The project has enabled National Rail to accelerate processes and cut content approval times in half. There's now only one version of all documents and data is fully searchable. An added bonus is that new recruits waste less time looking for documents relevant to their projects.

Clear methodology needed when implementing an ILM project

The evolution of Network Rail's Documentum project demonstrates the importance of having a clear methodology when embarking on an information lifecycle management project. While the software implemented is simply a more up-to-date version of Documentum, the results of this project show a step change improvement on CCMS1. In CCMS2 a single, nationwide repository was created and data schemes were well thought out in advance of the implementation.

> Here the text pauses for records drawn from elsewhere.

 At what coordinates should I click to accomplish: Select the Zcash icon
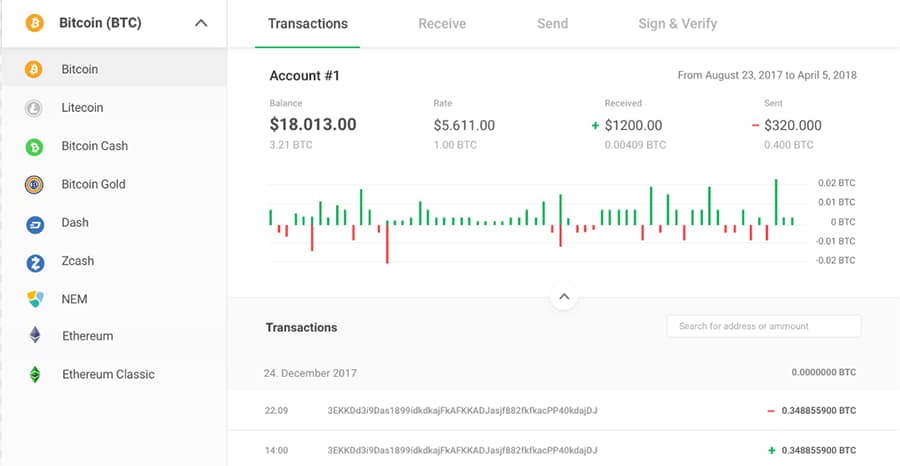[x=34, y=262]
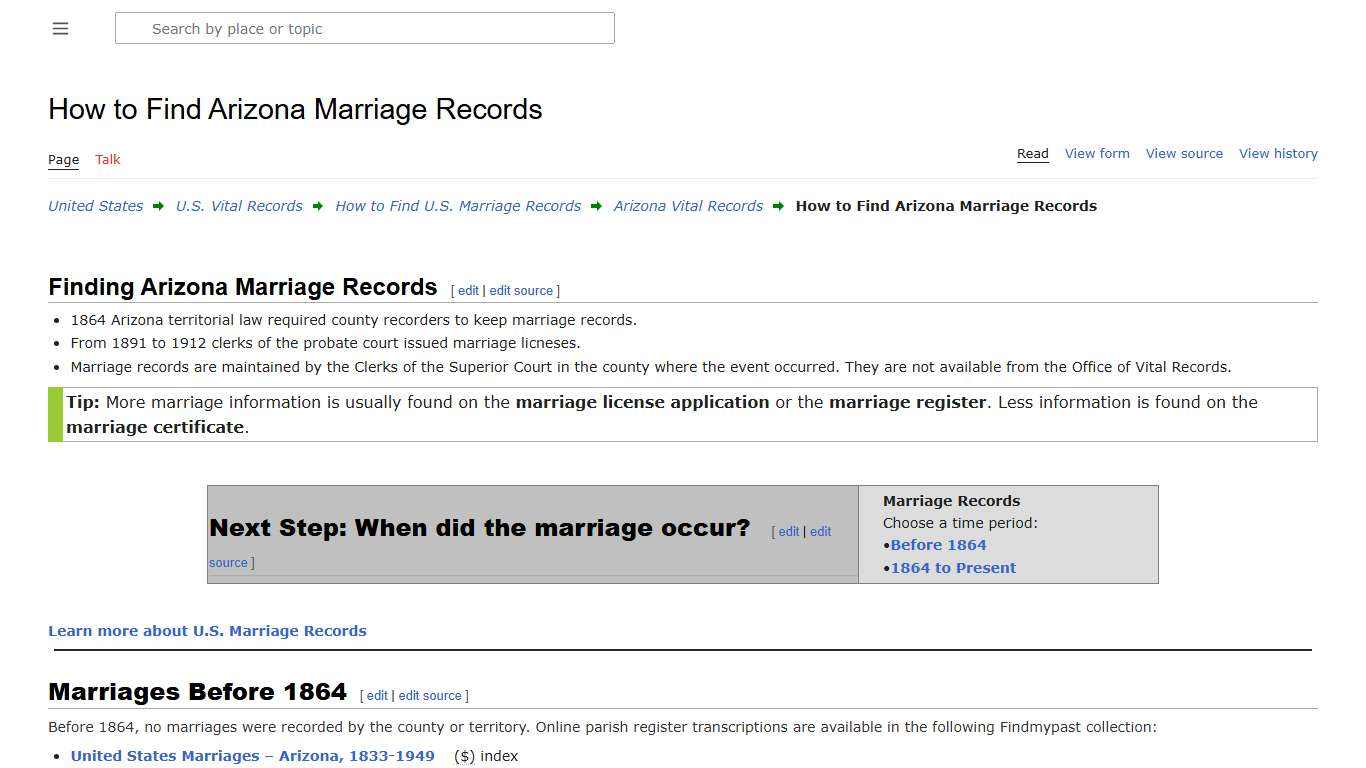
Task: Learn more about U.S. Marriage Records
Action: tap(207, 630)

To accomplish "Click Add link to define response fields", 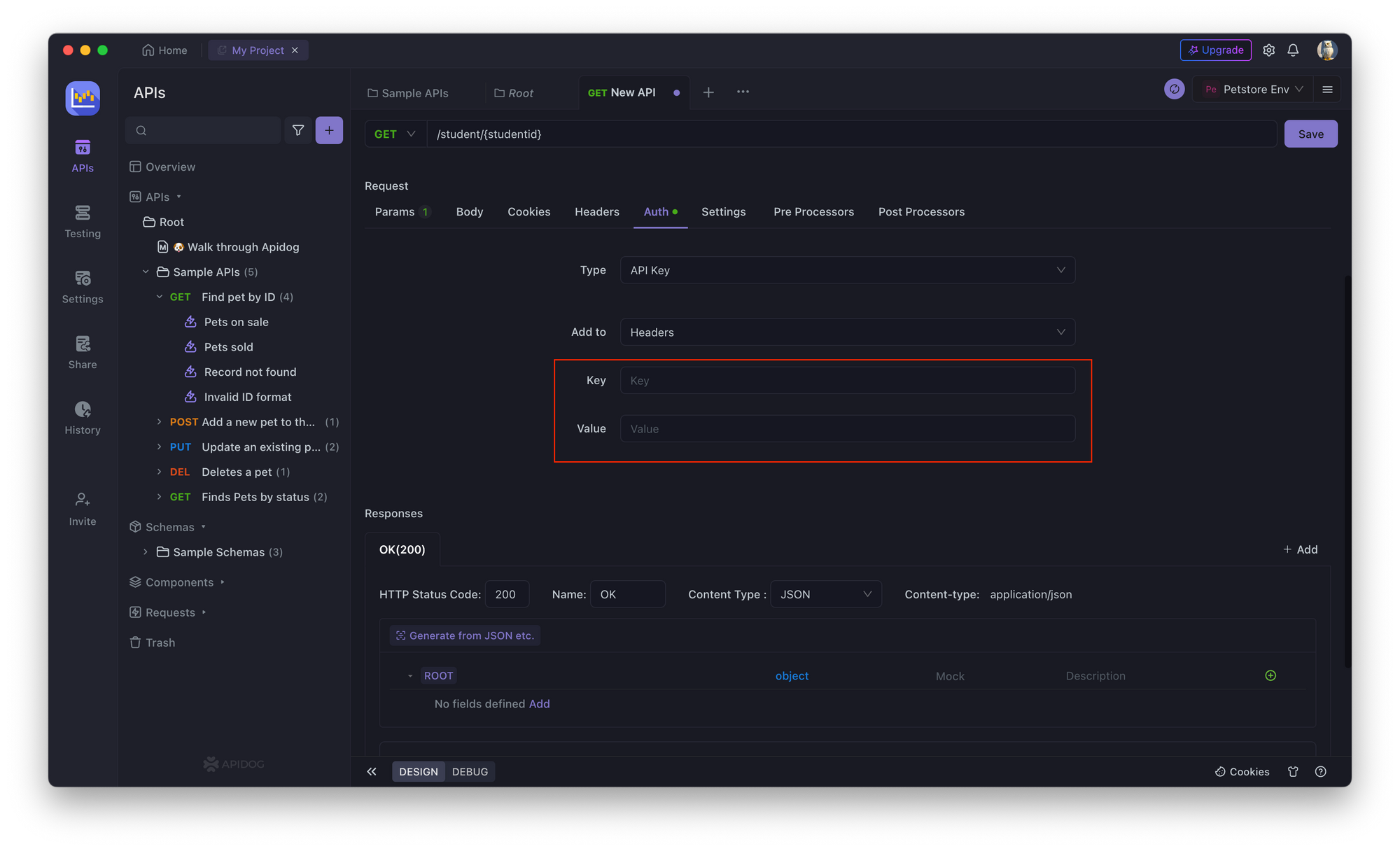I will pos(540,703).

"CCMS1 had been a partial deployment. It had got unwieldy the way we had implemented it," Hanley said. "At that time the business was geographically split and each region had its own file structures and metadata."

Hanley's task was to "centralise our content management, and for that we standardised the metadata and gained a unified approach to the data," he explained. "We looked at everything on CCMS1 and had workshops with business owners to come up with things like naming conventions and archiving rules and security."

Is there anything Documentum could do better? "I think there's an opportunity to make some of the collaborative features stronger, and I believe EMC will be bringing products out which do that next year," Hanley said. "Documentum shows its root as a document controller, but it needs to become more focused on collaboration, with documents the secondary consideration."